C’est pourquoi il veut faire – et que fait-il ? Un veau d’or. Image tirée de l’imaginaire de l’Égypte, le bœuf Apis. Et avec quoi fait-il son veau d’or ? Avec les bijoux du peuple, mais quels bijoux ? Les anneaux des oreilles, uniquement. Comme pour dire : bouchons-nous les oreilles pour ne pas entendre ce silence, et projetons devant nous une image qui soit une réponse afin d’échapper au conflit que nous imposent les silences de Dieu. Bien pire encore : le peuple dit que la réponse de Dieu, c’est ce veau d’or. Faisons la fête !, propose Aaron. Et ils se divertissent… Et enfin, Moïse descend avec les tables de la loi – vous connaissez la suite de l’histoire (Exode 32).
Chaque fois que je n’attends pas la parole annoncée, promise par Dieu, la parole d’en haut, chaque fois que je cède à la tyrannie de l’urgent et que l’urgent prend le pas sur l’essentiel, chaque fois que je me fie aux schémas que j’ai en moi (même s’ils sont chrétiens, bibliques) plutôt que d’attendre la délivrance de Dieu, la parole de Dieu, je risque fort de me faire un veau d’or. Parce que nous connaissons la Bible, et que nous avons même des livres qui proposent un verset biblique pour chaque problème, il n’y a plus de silences.

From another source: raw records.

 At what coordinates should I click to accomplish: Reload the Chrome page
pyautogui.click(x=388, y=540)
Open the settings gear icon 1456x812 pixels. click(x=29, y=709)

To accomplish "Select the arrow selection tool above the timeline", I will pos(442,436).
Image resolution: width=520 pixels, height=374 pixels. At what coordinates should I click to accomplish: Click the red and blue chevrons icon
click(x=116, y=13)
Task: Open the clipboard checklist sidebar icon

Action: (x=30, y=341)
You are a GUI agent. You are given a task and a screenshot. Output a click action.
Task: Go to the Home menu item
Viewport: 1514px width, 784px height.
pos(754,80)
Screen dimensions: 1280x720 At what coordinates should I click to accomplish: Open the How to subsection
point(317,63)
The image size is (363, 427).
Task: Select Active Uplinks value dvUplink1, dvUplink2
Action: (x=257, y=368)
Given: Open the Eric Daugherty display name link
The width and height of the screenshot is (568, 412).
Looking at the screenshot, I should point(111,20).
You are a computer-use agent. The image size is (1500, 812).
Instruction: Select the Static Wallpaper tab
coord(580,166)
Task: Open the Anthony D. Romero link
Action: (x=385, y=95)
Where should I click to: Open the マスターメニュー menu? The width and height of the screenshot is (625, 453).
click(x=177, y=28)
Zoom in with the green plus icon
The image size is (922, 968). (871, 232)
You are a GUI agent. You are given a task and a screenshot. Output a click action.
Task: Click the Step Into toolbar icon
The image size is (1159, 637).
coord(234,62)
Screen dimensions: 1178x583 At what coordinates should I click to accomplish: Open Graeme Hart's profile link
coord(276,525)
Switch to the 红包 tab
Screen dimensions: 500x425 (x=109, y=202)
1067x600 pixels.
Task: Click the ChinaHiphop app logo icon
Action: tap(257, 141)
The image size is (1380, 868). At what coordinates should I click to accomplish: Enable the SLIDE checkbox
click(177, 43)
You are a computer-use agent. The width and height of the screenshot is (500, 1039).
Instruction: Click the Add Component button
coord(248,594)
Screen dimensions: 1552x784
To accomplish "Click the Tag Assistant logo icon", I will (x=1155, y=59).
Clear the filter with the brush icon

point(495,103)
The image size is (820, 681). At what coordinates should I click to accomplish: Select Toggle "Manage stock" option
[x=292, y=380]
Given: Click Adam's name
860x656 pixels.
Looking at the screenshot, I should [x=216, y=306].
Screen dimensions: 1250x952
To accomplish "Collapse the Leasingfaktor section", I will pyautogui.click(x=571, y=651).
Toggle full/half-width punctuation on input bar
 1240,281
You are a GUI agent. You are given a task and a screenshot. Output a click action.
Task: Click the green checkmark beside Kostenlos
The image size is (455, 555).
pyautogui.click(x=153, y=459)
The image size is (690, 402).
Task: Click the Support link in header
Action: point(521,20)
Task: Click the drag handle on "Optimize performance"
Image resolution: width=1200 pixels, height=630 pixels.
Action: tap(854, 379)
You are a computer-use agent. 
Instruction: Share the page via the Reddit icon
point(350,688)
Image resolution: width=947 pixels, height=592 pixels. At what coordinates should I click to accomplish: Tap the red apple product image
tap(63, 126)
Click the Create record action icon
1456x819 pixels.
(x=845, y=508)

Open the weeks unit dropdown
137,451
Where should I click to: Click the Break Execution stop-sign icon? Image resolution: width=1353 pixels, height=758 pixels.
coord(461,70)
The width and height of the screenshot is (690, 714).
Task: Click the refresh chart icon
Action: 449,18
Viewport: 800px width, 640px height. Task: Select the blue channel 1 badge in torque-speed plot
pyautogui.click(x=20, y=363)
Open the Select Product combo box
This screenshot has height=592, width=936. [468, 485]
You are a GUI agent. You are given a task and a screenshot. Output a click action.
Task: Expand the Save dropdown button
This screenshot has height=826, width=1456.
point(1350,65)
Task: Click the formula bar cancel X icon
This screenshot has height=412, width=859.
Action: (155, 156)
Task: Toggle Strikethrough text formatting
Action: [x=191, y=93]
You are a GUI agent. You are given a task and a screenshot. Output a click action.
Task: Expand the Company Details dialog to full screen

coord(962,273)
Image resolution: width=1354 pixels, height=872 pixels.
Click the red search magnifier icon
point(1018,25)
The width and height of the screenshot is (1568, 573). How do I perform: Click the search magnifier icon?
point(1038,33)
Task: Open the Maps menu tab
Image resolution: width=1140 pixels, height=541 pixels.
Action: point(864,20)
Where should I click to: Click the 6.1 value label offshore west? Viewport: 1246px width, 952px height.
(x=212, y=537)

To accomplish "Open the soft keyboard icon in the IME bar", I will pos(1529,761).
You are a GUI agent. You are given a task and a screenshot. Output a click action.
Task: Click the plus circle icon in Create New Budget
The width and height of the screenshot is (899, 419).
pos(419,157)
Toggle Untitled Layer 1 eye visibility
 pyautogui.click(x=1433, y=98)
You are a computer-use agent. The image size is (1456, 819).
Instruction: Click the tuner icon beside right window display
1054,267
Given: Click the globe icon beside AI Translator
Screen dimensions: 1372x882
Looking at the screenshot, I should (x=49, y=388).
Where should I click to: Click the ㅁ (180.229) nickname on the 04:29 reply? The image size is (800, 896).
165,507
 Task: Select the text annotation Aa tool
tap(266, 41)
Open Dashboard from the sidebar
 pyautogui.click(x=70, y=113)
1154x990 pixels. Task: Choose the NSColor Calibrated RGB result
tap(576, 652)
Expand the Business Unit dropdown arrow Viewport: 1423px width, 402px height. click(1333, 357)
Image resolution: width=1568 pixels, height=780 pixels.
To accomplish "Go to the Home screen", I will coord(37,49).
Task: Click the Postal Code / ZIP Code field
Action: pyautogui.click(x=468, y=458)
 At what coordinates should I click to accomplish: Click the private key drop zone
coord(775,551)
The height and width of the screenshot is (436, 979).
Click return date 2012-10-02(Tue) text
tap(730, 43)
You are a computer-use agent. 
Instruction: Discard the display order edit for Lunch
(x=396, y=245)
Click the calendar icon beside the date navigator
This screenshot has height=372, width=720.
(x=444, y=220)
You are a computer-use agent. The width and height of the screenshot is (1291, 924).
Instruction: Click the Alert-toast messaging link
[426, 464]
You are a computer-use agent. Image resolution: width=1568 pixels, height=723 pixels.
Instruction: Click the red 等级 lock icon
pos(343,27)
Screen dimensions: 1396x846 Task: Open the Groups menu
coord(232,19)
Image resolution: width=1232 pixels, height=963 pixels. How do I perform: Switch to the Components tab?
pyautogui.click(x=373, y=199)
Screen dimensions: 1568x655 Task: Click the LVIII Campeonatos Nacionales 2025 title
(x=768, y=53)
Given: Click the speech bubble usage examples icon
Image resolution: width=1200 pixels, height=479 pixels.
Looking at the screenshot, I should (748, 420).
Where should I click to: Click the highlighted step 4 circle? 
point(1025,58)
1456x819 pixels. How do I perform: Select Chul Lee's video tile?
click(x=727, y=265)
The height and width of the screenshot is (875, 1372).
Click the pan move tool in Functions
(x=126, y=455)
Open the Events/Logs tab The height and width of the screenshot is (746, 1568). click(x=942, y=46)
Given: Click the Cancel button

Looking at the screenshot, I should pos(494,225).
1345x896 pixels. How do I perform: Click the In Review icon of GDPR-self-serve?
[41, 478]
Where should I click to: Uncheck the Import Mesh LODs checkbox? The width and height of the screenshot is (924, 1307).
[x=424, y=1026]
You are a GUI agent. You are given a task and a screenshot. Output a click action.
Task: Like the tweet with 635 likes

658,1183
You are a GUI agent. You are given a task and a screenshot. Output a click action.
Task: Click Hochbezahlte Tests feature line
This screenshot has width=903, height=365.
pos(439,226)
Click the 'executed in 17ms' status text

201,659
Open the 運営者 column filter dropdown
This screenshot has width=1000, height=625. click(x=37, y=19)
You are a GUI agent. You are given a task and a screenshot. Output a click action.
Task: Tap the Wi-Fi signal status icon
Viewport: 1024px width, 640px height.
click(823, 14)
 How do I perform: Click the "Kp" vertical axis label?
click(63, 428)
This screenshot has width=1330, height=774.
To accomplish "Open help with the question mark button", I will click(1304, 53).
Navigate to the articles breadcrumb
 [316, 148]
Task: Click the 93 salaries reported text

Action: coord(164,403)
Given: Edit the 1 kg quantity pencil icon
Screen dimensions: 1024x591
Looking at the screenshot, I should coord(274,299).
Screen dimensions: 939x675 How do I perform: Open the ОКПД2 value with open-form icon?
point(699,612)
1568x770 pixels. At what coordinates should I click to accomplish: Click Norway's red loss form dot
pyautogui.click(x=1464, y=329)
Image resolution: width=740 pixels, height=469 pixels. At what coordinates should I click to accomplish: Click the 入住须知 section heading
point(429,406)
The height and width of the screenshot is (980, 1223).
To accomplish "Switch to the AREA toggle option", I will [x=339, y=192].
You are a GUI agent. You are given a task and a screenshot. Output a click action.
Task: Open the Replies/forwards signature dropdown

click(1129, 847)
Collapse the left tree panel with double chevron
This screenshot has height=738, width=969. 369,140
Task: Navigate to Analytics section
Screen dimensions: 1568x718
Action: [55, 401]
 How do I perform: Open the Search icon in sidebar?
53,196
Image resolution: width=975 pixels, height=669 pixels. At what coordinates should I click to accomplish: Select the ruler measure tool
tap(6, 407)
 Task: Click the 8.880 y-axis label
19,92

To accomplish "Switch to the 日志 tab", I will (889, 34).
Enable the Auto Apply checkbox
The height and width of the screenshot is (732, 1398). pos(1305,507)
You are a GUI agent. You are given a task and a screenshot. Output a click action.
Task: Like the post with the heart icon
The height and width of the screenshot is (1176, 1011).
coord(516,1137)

Je peux me fabriquer mes propres réponses pour remplir mon silence, en les tirant de ma tête, de mon cœur. J’attire votre attention ici sur la grande tentation qui est la nôtre : vouloir remplir nos silences par des paroles qui n’en sont pas, et qui par conséquent nous empêchent de vivre notre conflit et d’en sortir transformé, ou qui empêchent les autres de le vivre (parce que le silence que les autres traversent, cela me dérange).
J’aimerais tellement, moi, chrétien, fils de la Parole, porteur de la Parole, avoir une parole pour tout le monde ! J’aimerais être toujours en mesure de dire : voilà la parole de Dieu pour toi, mon frère, ma sœur. Mais je serais Dieu ! « Vous serez comme des dieux ! » N’est-ce pas une tentation de vouloir être ces gens qui ont la parole pour les autres ?
Alors que souvent, nous devrions reconnaître humblement le silence, dire : « je ne sais pas ». Et il faut attendre. Je peux te confirmer dans ta foi, t’encourager, je peux avancer avec toi. Mais je dois accepter ma finitude, cette finitude de la parole et, comme Moïse, vivre dans l’attente de la parole sans me culpabiliser.
Il est normal qu’il y ait des temps de silence. C’est là dans ces tensions que nos vies changent. Nous devons accepter simplement de rester homme à l’écoute de Dieu, et non pas vouloir être Dieu pour les hommes.